▶ WORK ORDER
Two lines mark the range in the entries below: the one holding "This screenshot has height=980, width=1217." and the one holding "Given: Switch to the Shelf tab". Set down those two and all lines between them, exactly.

▶ MATERIALS PROVIDED
-- Opening Marker --

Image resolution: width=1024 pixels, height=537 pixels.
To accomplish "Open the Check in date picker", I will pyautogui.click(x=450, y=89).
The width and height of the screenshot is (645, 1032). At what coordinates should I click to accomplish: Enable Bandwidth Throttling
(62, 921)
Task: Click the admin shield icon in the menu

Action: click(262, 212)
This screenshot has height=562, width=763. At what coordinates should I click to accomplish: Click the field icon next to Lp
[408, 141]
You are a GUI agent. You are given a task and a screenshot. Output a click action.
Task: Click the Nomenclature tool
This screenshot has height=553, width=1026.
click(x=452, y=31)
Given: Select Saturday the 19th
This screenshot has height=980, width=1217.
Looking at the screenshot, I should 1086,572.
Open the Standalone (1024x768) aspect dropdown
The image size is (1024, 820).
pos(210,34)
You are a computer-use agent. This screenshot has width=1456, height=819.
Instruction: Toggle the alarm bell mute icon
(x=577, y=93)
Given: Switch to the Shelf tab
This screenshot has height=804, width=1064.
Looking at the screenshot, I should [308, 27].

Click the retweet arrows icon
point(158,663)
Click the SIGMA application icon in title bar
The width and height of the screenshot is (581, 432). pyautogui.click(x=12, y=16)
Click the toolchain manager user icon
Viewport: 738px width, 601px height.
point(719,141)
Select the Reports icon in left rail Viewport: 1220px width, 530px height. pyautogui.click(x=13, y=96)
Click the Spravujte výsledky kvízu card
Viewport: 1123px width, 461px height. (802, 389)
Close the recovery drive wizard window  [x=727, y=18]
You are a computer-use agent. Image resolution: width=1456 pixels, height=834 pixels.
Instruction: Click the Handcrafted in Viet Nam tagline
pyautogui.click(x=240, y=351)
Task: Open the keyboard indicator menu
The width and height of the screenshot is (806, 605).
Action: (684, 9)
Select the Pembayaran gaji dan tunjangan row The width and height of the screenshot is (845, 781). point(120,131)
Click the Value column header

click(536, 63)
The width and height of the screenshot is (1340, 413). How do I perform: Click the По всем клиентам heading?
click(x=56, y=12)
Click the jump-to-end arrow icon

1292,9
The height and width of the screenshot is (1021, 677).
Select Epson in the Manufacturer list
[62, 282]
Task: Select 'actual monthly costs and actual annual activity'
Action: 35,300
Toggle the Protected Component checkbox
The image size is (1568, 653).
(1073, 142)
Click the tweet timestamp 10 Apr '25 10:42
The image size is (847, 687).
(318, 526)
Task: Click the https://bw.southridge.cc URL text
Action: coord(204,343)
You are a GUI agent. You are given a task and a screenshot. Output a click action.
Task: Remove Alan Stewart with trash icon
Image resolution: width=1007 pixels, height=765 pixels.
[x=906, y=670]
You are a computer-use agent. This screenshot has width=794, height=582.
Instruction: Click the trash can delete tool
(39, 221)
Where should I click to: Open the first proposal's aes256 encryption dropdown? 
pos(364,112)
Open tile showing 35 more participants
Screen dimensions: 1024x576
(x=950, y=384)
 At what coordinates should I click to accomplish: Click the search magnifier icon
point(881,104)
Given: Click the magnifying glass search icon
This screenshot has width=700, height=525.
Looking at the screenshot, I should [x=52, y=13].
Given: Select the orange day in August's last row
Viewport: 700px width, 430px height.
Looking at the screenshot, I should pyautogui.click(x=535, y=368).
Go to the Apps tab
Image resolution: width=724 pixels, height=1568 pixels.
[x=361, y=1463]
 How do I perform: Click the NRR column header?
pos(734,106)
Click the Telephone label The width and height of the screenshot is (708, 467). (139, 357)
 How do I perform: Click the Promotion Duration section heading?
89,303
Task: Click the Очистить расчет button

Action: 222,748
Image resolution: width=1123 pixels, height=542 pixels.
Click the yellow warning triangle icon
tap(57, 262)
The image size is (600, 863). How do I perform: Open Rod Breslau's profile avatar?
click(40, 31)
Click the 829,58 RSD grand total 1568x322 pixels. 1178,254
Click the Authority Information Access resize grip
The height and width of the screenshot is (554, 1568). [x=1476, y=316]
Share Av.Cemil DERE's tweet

-- Closing Marker --

▶ ANSWER SPACE
This screenshot has height=980, width=1217.
Looking at the screenshot, I should 1086,572.
Open the Standalone (1024x768) aspect dropdown
The image size is (1024, 820).
pos(210,34)
You are a computer-use agent. This screenshot has width=1456, height=819.
Instruction: Toggle the alarm bell mute icon
(x=577, y=93)
Given: Switch to the Shelf tab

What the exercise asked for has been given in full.